**MATERIAL PROVIDED**
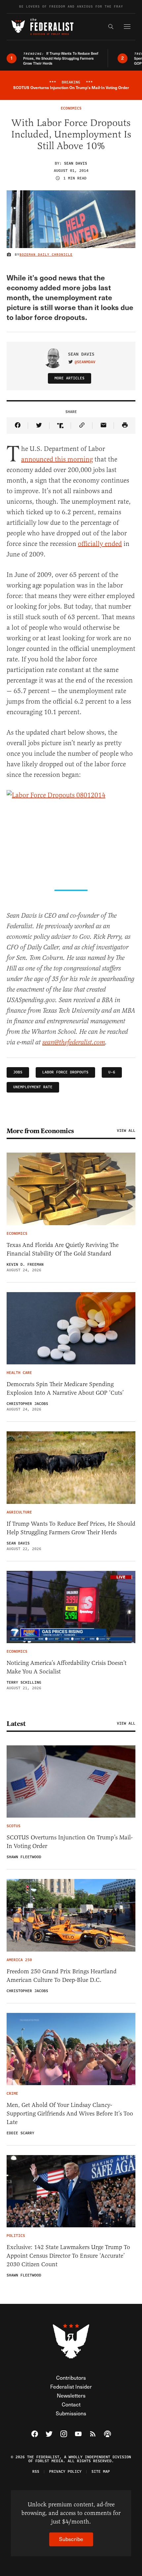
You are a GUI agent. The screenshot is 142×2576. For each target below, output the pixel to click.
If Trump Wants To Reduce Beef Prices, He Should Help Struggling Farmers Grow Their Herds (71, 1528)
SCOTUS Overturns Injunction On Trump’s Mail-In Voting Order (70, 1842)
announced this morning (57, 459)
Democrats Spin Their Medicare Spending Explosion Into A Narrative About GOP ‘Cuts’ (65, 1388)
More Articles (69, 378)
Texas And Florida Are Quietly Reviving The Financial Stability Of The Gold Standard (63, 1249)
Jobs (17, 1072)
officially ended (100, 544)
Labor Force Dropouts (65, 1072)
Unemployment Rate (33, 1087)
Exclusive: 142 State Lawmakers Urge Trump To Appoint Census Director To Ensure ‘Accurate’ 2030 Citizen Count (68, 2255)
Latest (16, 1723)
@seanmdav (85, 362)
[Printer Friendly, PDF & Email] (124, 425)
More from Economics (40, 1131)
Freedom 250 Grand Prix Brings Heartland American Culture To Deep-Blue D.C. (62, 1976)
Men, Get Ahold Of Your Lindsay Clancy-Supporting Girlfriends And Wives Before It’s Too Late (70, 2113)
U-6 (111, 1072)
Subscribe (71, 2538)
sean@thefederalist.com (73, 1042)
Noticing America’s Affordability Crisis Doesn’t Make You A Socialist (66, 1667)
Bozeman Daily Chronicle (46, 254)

---

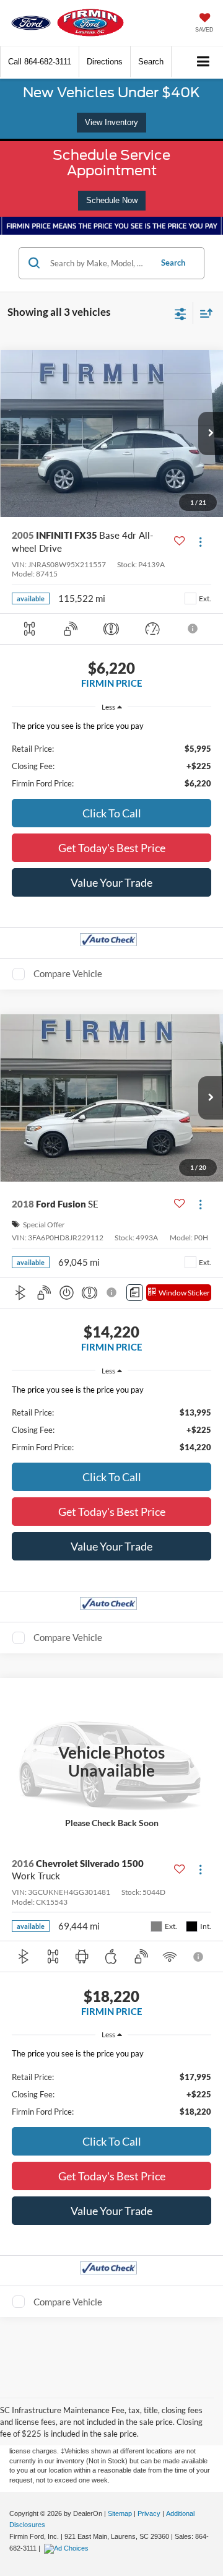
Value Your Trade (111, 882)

--

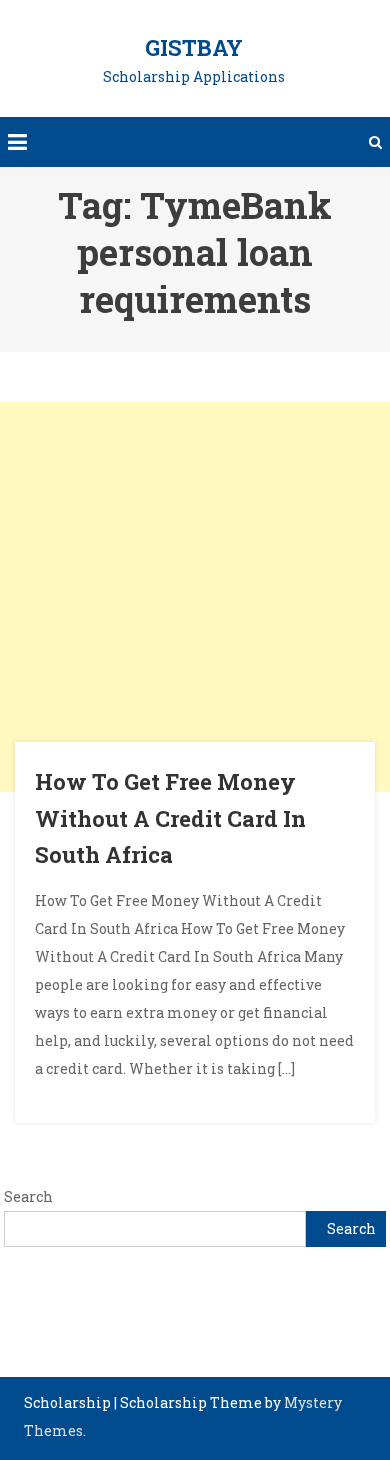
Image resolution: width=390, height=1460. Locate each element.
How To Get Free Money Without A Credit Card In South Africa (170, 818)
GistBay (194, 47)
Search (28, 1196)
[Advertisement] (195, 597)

**EXERCISE DETAILS**
Which lines in the data above hold the word "Your"? Return each of them.

**RESULT**
Men, Get Ahold Of Your Lindsay Clancy-Supporting Girlfriends And Wives Before It’s Too Late (70, 2113)
Value Your Trade (111, 882)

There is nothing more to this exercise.